“Why not?” I object.
Laughter.
“Because you have a very different style, caro mio,” he replies.
Hey, I think. He’s right.
“Does that mean you’d like to have him as a character in one of your novels?” Bignardi cuts in, quick on the uptake.
“Sure,” says De Cataldo.
“As long as we can work out an agreement on the royalties,” I retort promptly.
Applause. Not sure if it’s for me or for him.
“In any case, coming back to your question,” De Cataldo resumes, speaking once again to the moderator, “I suspect that it is precisely the division between judicial hardliners and civil rights advocates that constitutes the aberration that has ensured the spread of a generalized mistrust toward the administration of justice in this country. For that we should be grateful to our Counselor Malinconico, because he has reiterated a statement of values that we should all be able to agree on: trials should be held in courtrooms. With all their shortcomings and all their flaws, there is no better place for them.”
“You think?” Corona breaks in, ready for a fight.
“Why, yes. I most certainly do,” De Cataldo confirms.
“Bah,” he retorts, shooting another sour glare at the camera. (“What on earth did those cameras do to you?” I think).
He doesn’t seem to want to say anything else; but the next thing you know he’s back on the subject, challenging the judge/novelist and actually pointing a finger in his face.
“Go tell that to someone who’s been taken hostage by an absurd trial for a crime he was eventually acquitted of.”
“Well, Corona,” De Cataldo replies, unruffled, “the fact that a person was acquitted shows that criminal trials aren’t a form of persecution but rather a system subject to an effective oversight process, don’t you agree?”
“Vittorio,” Bignardi cuts in, calling on Sgarbi even before Corona has a chance to reply, “is De Cataldo right?
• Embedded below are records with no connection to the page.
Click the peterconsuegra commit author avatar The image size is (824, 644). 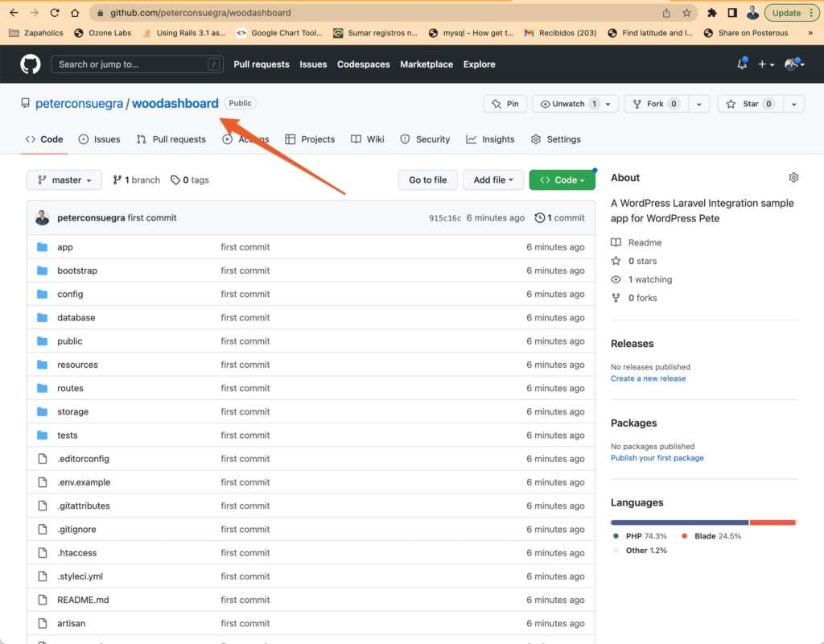coord(43,218)
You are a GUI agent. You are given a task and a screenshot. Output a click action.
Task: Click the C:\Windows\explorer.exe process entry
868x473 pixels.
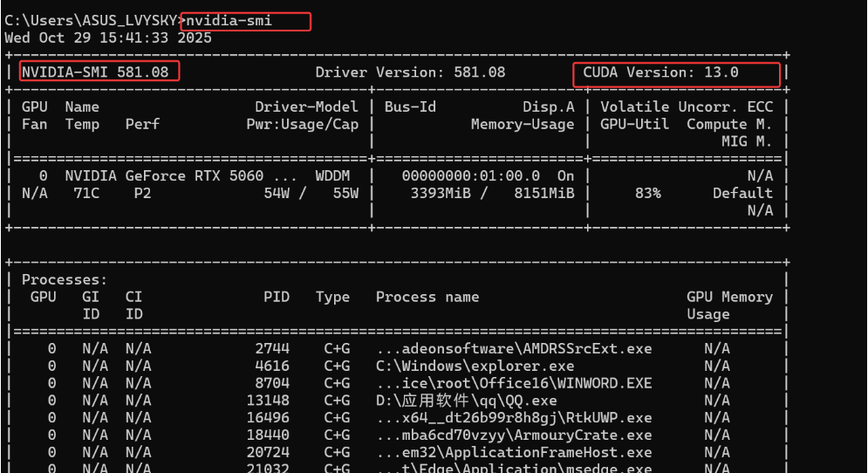[475, 366]
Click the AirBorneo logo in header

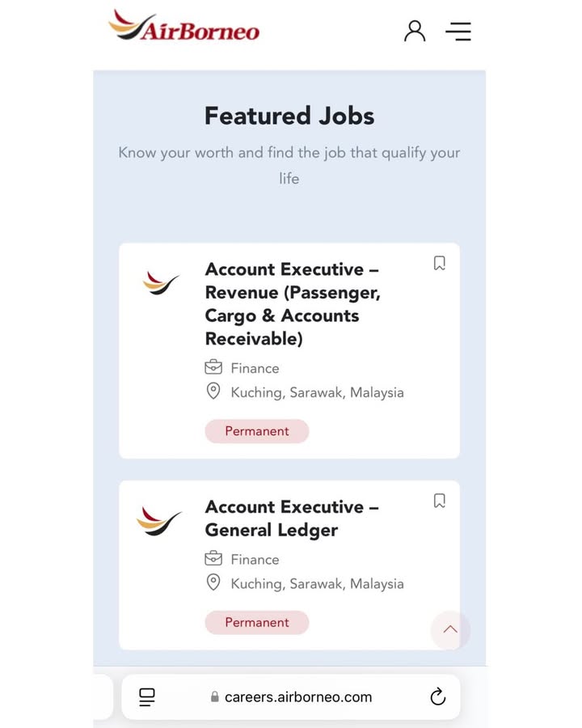pos(184,27)
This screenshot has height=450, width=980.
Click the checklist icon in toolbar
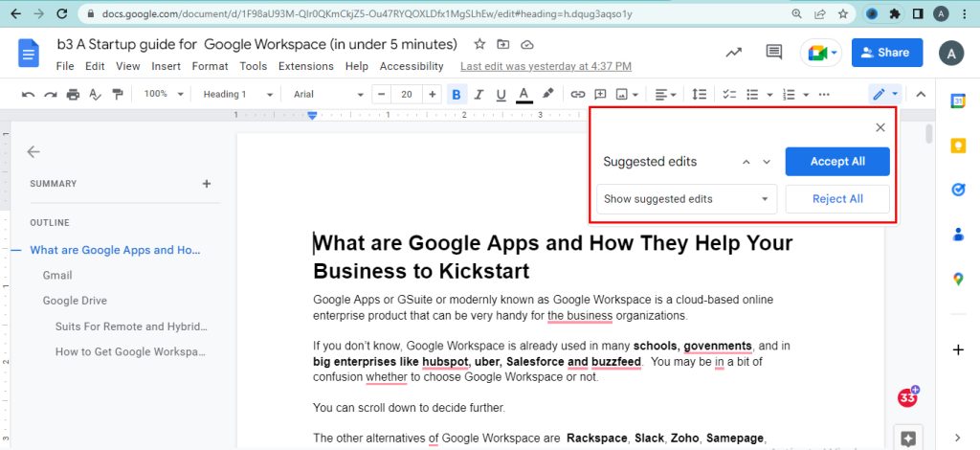click(729, 95)
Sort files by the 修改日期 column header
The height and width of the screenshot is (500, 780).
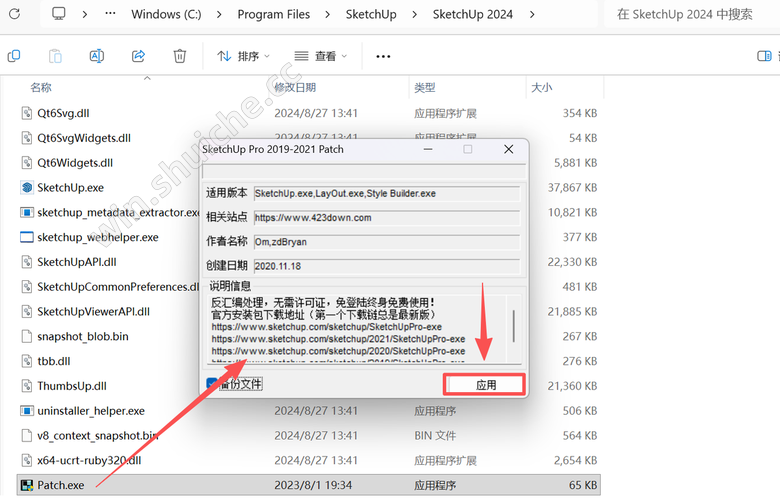pyautogui.click(x=295, y=88)
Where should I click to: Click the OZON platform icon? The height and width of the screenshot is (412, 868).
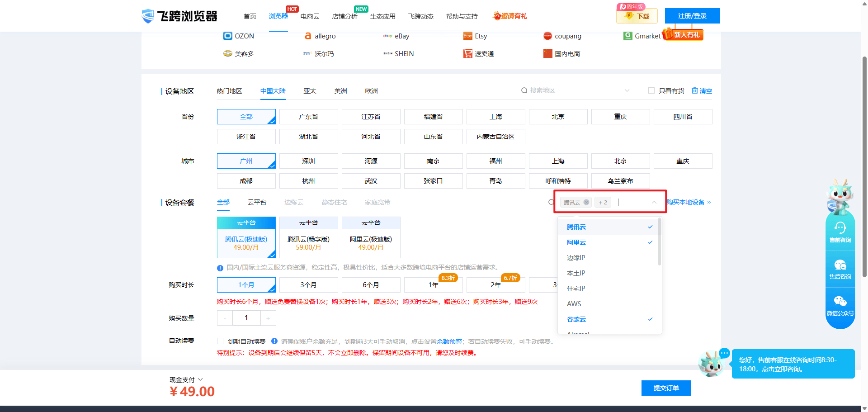coord(228,36)
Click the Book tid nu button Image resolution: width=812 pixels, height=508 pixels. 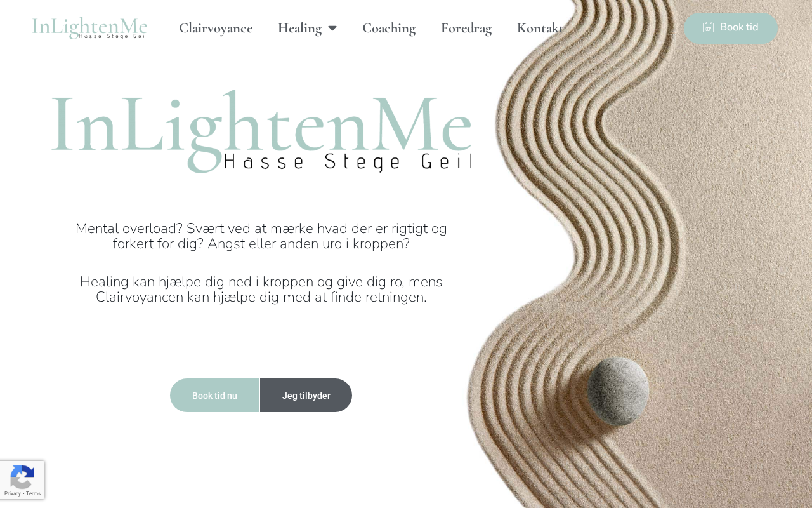[214, 396]
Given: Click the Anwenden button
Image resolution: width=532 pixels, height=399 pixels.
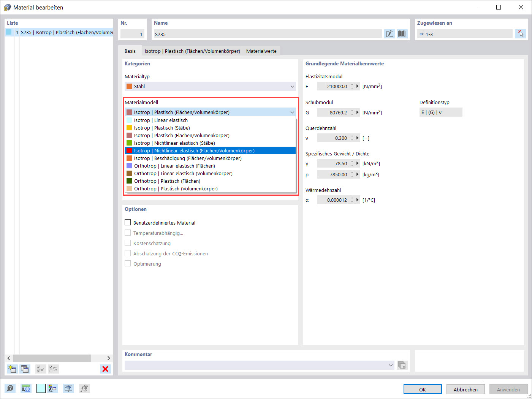Looking at the screenshot, I should [x=508, y=389].
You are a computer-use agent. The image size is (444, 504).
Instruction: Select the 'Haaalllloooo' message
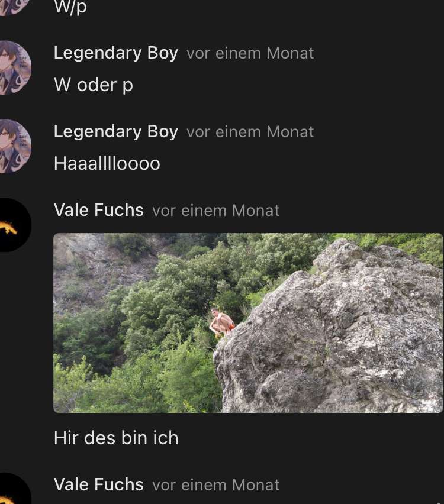107,163
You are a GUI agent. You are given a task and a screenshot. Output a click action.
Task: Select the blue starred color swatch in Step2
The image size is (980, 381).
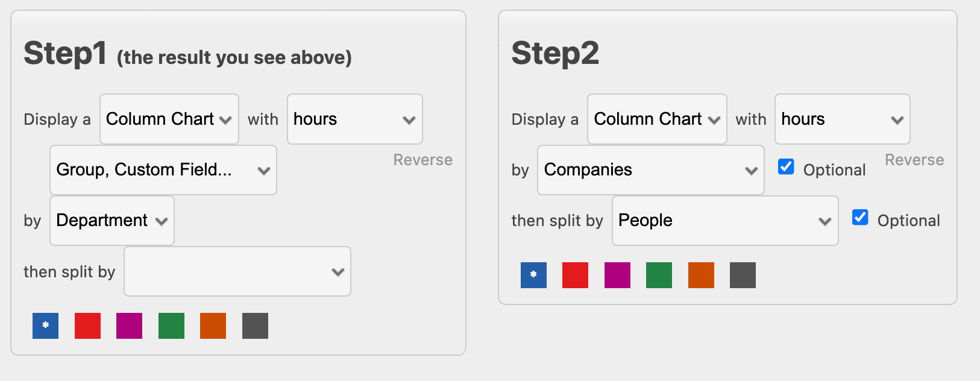tap(533, 275)
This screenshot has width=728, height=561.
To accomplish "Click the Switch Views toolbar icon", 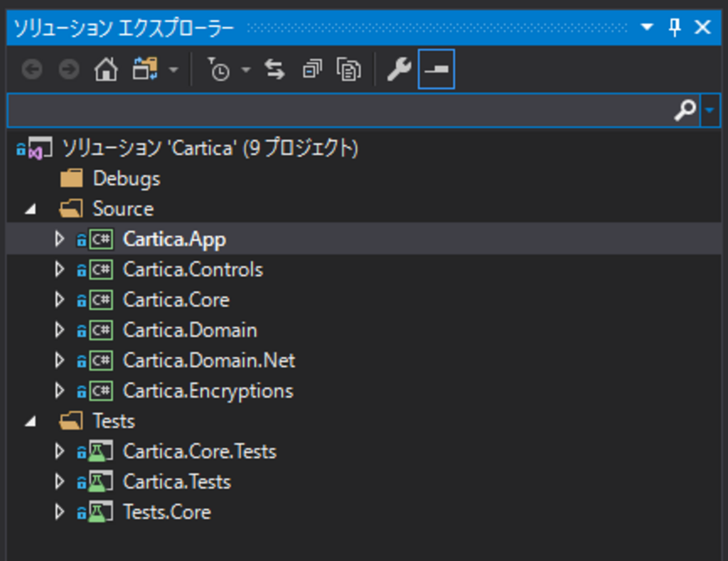I will [145, 70].
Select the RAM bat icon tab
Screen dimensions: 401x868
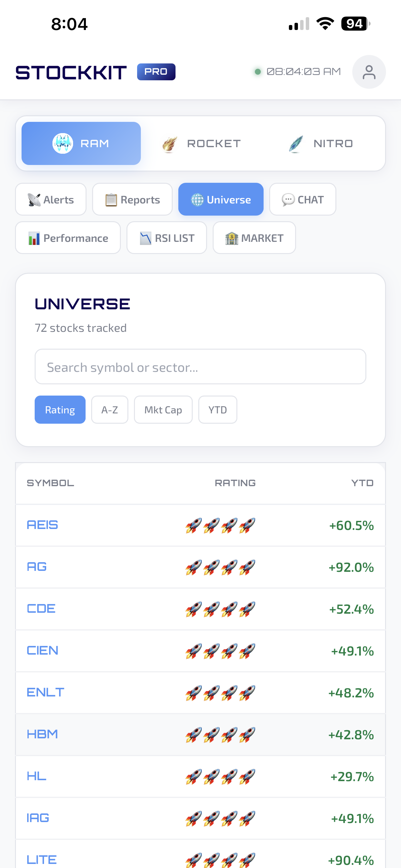(63, 143)
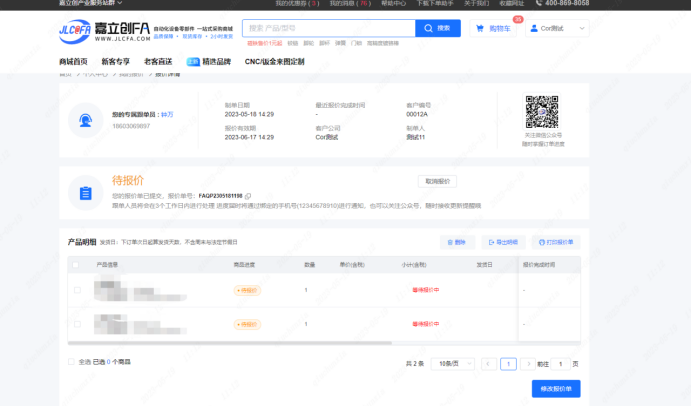692x406 pixels.
Task: Click the 取消报价 button
Action: pos(437,181)
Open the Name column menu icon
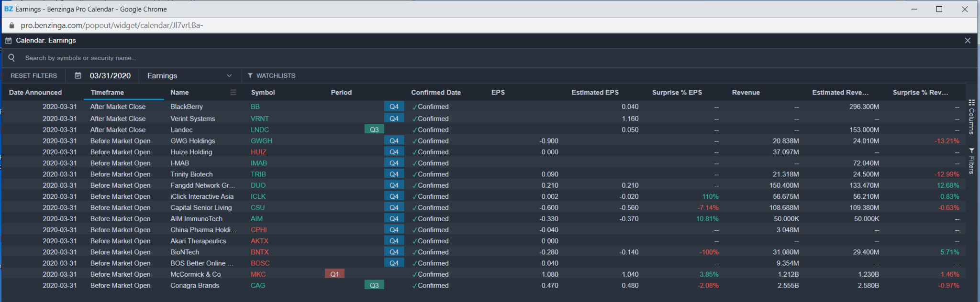The image size is (980, 302). [233, 92]
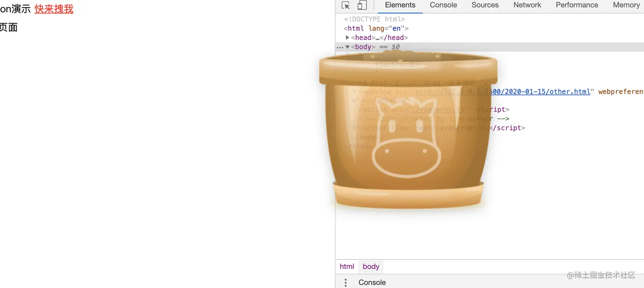Image resolution: width=644 pixels, height=288 pixels.
Task: Open the other.html webview src link
Action: pos(503,91)
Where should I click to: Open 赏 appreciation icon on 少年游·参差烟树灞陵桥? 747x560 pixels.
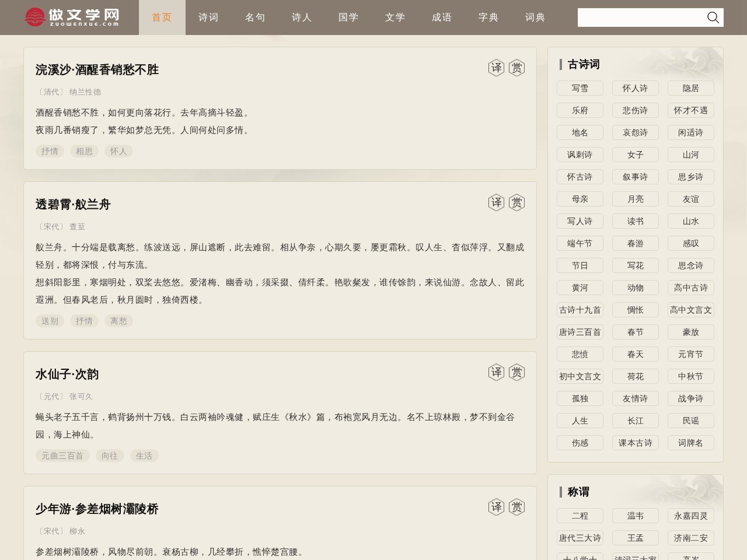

Do we live in a country split between judicial hardliners and civil rights advocates? And how would you explain the massive groundswell of support for Counselor Malinconico?”
“Hm,” the critic begins his reply, squirming uncomfortably in his chair, “I think that what happened in the supermarket is an episode that can be analyzed without having to bring in pro-justice topics that I don’t think our viewers are any too interested in hearing about.”
“Ah, I see,” says Daria.
As if to say: “Thanks for informing us that up until now nobody’s said anything interesting.”
“The engineer and would-be judge, jury, and executioner had, in fact, an iconoclastic plan,” Sgarbi harangues. “That hostage taking and intended execution, offered up to the eyes of an audience practically forced to watch and wonder what it all meant, almost resembled an art installation.”
And at this point he accompanied the statement with his hands, sketching out two imaginary half-moons in the air, as if he were giving form to the concept.
Whereupon everyone (with one exception) nods.
The critic comfortably pockets our attention, and continues.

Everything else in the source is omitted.